By Phil Marsh

Two sets of new trains commence operations as a new train service operates linking two major towns for the first time.

Published: 21st July 2016

How are these trains linked?

The brand new Thameslink trains have just been introduced into public service and will gradually be operating more and more trains over the next few months and years. The Siemens built Class 700 trains are designed to accommodate up to 1750 passengers and will, and once the Thameslink upgrade is complete in 2018, transform cross London travel.

The train was initially introduced in late June to help carry more passengers while the Southern rail strikes were underway running between Brighton and London. The train has now been introduced on services between Brighton and other locations south of London and Bedford through central London.

To accommodate more and more passengers, the trains have wider doors and aisles to speed up passengers joining and alighting and it is possible to walk through the whole length of the train allowing Thameslink said, a greater sense of on-board security. Seating is two-by-two across the carriage rather than the cramped three by two in many trains.

Airport links

Passengers’ needs have been designed into the train with the provision of more luggage space which is vital as these trains will link Gatwick and Luton airports with London and air-conditioning will react to the number of passengers travelling to help create a better journey.

The frequency of trains and the variety of stations served could cause confusion to passengers so each carriage has electronic signs showing which carriages have more space to sit or stand and also show real time service information.

Toilets are fully accessible for disabled passengers, those with pushchairs or needing baby changing facilities and provision for full-sized bikes has been made outside the peak hours but includes storage facilities for folding bikes on peak services.

When the 115 strong fleet is fully introduced, they will operate between Peterborough and Cambridge to the south coast in addition to existing destinations.

They said: Siemens Thameslink Programme Director Dave Hooper said:

“This success represents a step change in cross-London commuter train experience with the latest state-of-the-art train design and on board systems equipment. This has been achieved by many people across our European in-house team and supply chain in design, testing, train manufacturing and depot construction.

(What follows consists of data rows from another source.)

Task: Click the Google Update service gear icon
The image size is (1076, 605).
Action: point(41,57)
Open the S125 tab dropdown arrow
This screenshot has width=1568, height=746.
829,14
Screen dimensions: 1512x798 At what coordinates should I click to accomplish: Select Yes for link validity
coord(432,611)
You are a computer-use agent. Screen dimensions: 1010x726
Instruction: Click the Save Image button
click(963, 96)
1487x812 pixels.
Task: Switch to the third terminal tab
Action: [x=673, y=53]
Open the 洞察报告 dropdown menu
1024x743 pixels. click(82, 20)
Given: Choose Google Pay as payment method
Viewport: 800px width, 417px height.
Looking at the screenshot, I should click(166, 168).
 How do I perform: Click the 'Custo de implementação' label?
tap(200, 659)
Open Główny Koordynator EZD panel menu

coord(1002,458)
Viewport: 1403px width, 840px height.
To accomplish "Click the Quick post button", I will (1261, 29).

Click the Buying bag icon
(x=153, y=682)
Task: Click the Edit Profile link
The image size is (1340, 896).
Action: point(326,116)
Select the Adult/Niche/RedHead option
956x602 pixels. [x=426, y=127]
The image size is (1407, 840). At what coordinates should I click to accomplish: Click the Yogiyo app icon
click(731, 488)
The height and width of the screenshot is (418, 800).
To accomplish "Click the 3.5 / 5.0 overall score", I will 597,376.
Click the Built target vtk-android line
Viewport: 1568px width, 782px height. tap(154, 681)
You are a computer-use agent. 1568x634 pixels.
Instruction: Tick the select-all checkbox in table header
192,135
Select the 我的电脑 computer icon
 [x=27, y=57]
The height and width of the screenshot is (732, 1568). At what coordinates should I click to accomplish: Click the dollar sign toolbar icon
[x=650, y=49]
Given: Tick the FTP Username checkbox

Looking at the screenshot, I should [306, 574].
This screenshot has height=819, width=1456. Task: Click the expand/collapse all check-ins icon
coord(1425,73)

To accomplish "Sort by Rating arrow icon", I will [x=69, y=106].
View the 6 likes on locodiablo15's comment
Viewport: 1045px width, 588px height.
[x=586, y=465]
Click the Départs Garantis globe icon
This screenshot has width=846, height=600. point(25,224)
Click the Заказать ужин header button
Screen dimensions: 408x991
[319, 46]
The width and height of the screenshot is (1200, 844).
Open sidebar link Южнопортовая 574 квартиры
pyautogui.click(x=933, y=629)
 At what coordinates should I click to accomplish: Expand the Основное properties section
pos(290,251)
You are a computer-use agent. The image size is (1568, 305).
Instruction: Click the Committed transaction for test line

The service team at Three Bridges depot is very proud to take over the leadership of these new trains from the development phase into passenger service operation and we look forward to entering more new trains into service over the coming months.”

Andy Pitt, Executive Chairman of Cross-London Trains, said:

“I am delighted that the new Class 700 trains are entering into passenger service. It’s great to see that passengers are starting to benefit from the massive investment in this brand new train fleet which will deliver much needed additional capacity to the rail network.”

New Hitachi train makes first electric-powered run on the Great Western main line

The troubled Great Western main line electrification project reached a new stage when a Class 800 Hitachi train ran under energised overhead wires for the first time. The wires were energised between Reading and Didcot which has become the test zone and the train ran at up to 125mph without incident.

The Intercity Express Train operated between Reading and Didcot on the mornings of Saturday 16 July and Sunday 17 July in a series of exercises designed to test the overhead electric power system and two test runs reached 125mph. The tests were overseen by Network Rail, the train provided by Agility Trains and Hitachi Rail Europe.

They said:

Mark Langman, route managing director for Network Rail Western

This is a great step forward, and I’d like to pay tribute to the team who have worked very hard to make this happen. This is the future of rail being built before our eyes and it’s a very exciting time to be involved in this project. This weekend we’ve come a big step closer to providing faster, quieter, and more efficient services to the people of the region who depend on railways. Testing will continue as construction proceeds with public services scheduled to begin from 2019.

First service ever between Milton Keynes and Bedford

The Bedford to Bletchley 16 mile branch line is a rural slow service taking around 40 minutes calling at many stations on the route. It is usually closed on Sundays but this year, London Midland ran trains on the line in conjunction with the Bedford River Festival and Firework show. Not only did they operate trains on Sunday 17 July but they were extended to Milton Keynes which brought the first direct services between the two major towns.

To mark the occasion, Iain Stewart MP and Chairman of the East West Rail all-party group flagged the first train away at 1337hrs using a Class 150 two carriage diesel unit. Trains, which were well loaded, ran between the two locations for the rest of the day in a preview of what will happen on a regular basis when the line is upgraded in four years.

And how are all these trains connected?

Trains will run between Bedford, Milton Keynes, Didcot and Reading in the next three or four years making rail travel easier. This will be made possible by the re-opening of the Bletchley to Bicester line to passengers, after a 50-year break.